Using "mv" or "ditto" to merge folders in OS X
Used to the Windows way of doing I just found out OS X has no merge function – moving means replacing the folder. While this does make sense, I miss merging!
I've two Wordpress directories, 1 contains default source and 2 contains worked version with plugins custom theme etc.
I want to see difference between this two, so I'm putting it on SVN. Folder 1 is already up, now in theory I should simply merge contents of 2 with 1 by replacing everything with contents of 2 but leaving hidden SVN files untouched.
Unfortunately OS X, when moving, replaces the folder so that my SVN client goes crazy and doesn't understand folder structure anymore.
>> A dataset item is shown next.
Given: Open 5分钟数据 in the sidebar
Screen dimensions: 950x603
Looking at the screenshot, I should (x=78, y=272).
So, I believe my options are mv
and ditto
, but which one would you use in my situation and how?
sudo mv wordpress /Documents/svn/wwwholiday/trunk/wordpress
I want mv
to overwrite everything it finds, but leave alone whatever is already inside folder 1 and has no duplicate in folder 2.
The easiest way to merge folders in one way, e.g.
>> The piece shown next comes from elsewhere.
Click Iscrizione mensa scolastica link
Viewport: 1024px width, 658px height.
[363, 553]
Merge everything from folder 1 → folder 2
would be to use rsync
.
rsync -avh folder1/* folder2/
This will:
- move all files that only exist in folder 1 and its subdirectories to folder 2
- not overwrite anything in folder 2 if it's already there
- overwrite files that have been changed, unless you add the
--ignore-existing
option - not delete anything from folder 2, unless you add the
--delete
option
Feel free to adapt this to your situation (where folder1
and folder2
are the other way round, I guess).
You can try to see what the command does by calling:
rsync -avh --dry-run folder1/ folder2/
The dry-run
switch shows you what it does.
Don't forget that the backslashes have a special meaning, so folder2/
as the destination is not the same as folder2
. Check the manpage of rsync
for usage and more options.
Also recommended is -P
(according to --help
, same as --partial --progress
) which adds show progress during transfer
and keep partially transferred files
(which is useful for retries if there was a failure).